Six children with special needs were evacuated from their school bus Thursday morning after a large tree fell on the vehicle near a southwest Atlanta school.
The tree came down on top of the bus just before 7:30 a.m. as it drove along Beecher Circle, not far from Beecher Hills Elementary School. According to Atlanta police, there were no reports of serious injury.
Atlanta Public Schools confirmed the children are Beecher Hills students and said school administrators, the special education instructional team and school police responded to the scene immediately, and the students’ parents were notified.

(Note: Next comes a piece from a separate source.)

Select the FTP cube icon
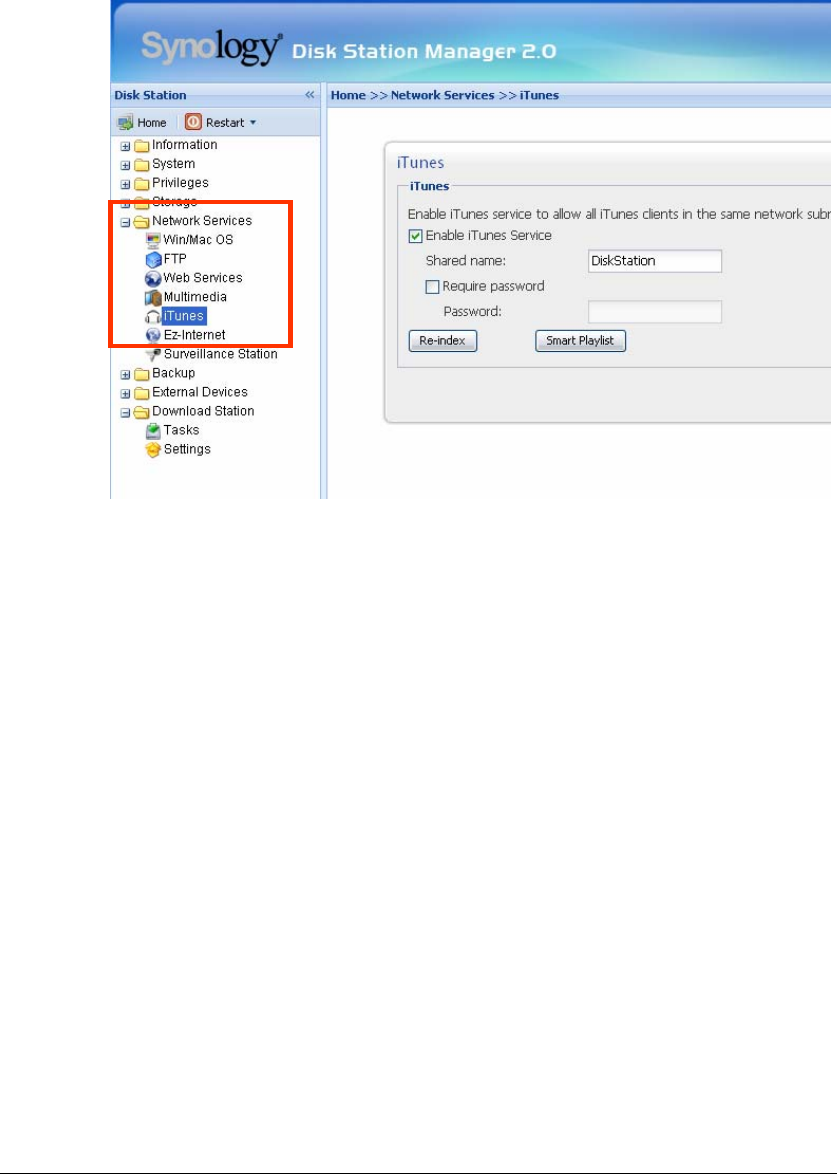Viewport: 837px width, 1174px height. tap(153, 259)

None of the children were injured, the school district said, and they were taken on to school.
“The driver reported minor injuries and was taken to a local hospital,” the district said in a statement. “The safety, security, and well-being of APS students and employees is a top priority for the district.”
Credit: John Spink / John.Spink@ajc.com
Credit: John Spink / John.Spink@ajc.com
A loud crashing sound first alerted Victor M. McCoy to commotion outside his home. As a former state park worker, he quickly recognized the sound as a falling tree and went to assess the damage.

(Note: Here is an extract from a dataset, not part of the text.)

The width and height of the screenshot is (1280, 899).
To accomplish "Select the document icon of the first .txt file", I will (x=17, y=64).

Then he heard a woman screaming and spotted the yellow end of the school bus peeking out from behind dense foliage. McCoy and a neighbor worked to pry open the back emergency door to check on the woman inside.
“When she told me it was kids, and they (had) special needs, I just wanted to make sure they were safe,” he told The Atlanta Journal-Constitution. “And there wasn’t danger out here for them, you know like an electrical wire or a fire.”
A snapped power line briefly caught a branch on fire, he said, but it burned itself out. According to McCoy, there were two women on the bus, a driver and an aide who said the driver got glass in her eyes.
McCoy waited with the women and the children until EMS and firefighters arrived to help them off the bus. He was glad it wasn’t more serious.
“It was better that it was a bus than a car, because a bus has reinforcements,” he said. “Because that’s a big tree and it didn’t crush it. If that would have been a car, it would have been a different story.”
Crews closed Beecher Road for several hours Thursday while they worked to clear the tree debris.